Vorapaxar

Abstract

Antiplatelet drugs are the cornerstone of treatment for patients with acute coronary syndromes (ACS) undergoing percutaneous coronary intervention. Clopidogrel and aspirin improve long-term vascular clinical outcomes in these patients and have become a standard of care. However, many patients still experience ischemic/thrombotic events, and it appears that insufficient response to both aspirin and clopidogrel contribute to this failure. Newer P2Y12 receptor blocker therapy resulted in only an approximately 2% reduction in absolute risk compared with clopidogrel.
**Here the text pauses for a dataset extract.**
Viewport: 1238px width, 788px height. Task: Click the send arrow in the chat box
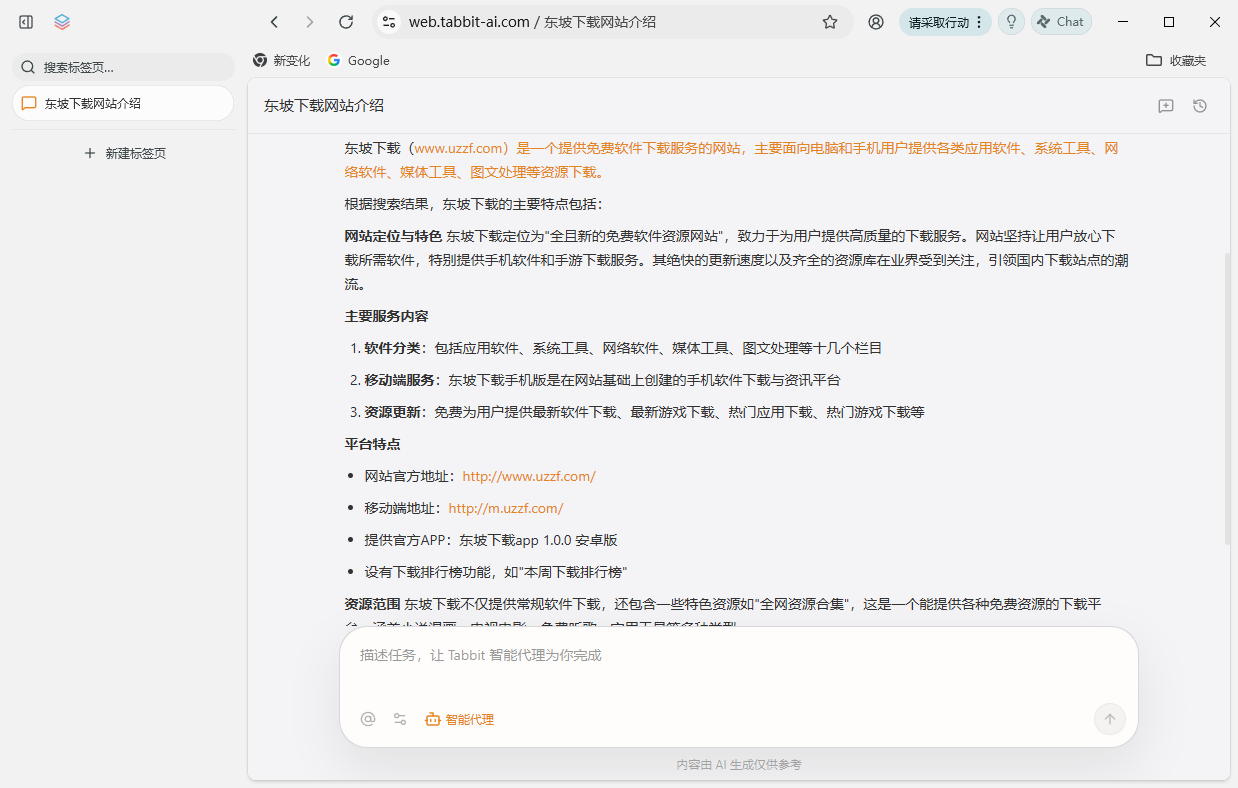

This indicates that residual ischemic events are mediated by other pathways that are unblocked by current dual antiplatelet therapy. Thrombin is the most potent platelet agonist (over 1000 times more than adenosine diphosphate on a molar basis). Thrombin-mediated platelet activation depends on proteaseactivated receptor (PAR) binding. PAR-1 is the main receptor for thrombin on human platelets; PAR-4 may contribute to platelet activation at much higher concentrations of thrombin. Inhibition of the PAR-1 may provide additional benefits over the standard dual antiplatelet therapy in attenuating ischemic event in patients with ACS. Vorapaxar is a new highly selective oral PAR-1 antagonist that inhibits thrombin-induced platelet activation. We review the pharmacokinetic, pharmacodynamic and clinical profile of vorapaxar. Although preliminary data indicated that vorapaxar may have the potential to improve ischemic outcomes without significantly increasing bleeding, more recent larger clinical trials seem to be less optimistic about both its effectiveness and safety. At this time, the role of vorapaxar in the settings of atherothrombotic disorders is not clear. Although it may be associated with less bleeding than P2Y12 receptor blockers, its antithrombotic effectiveness and side effects are major concerns.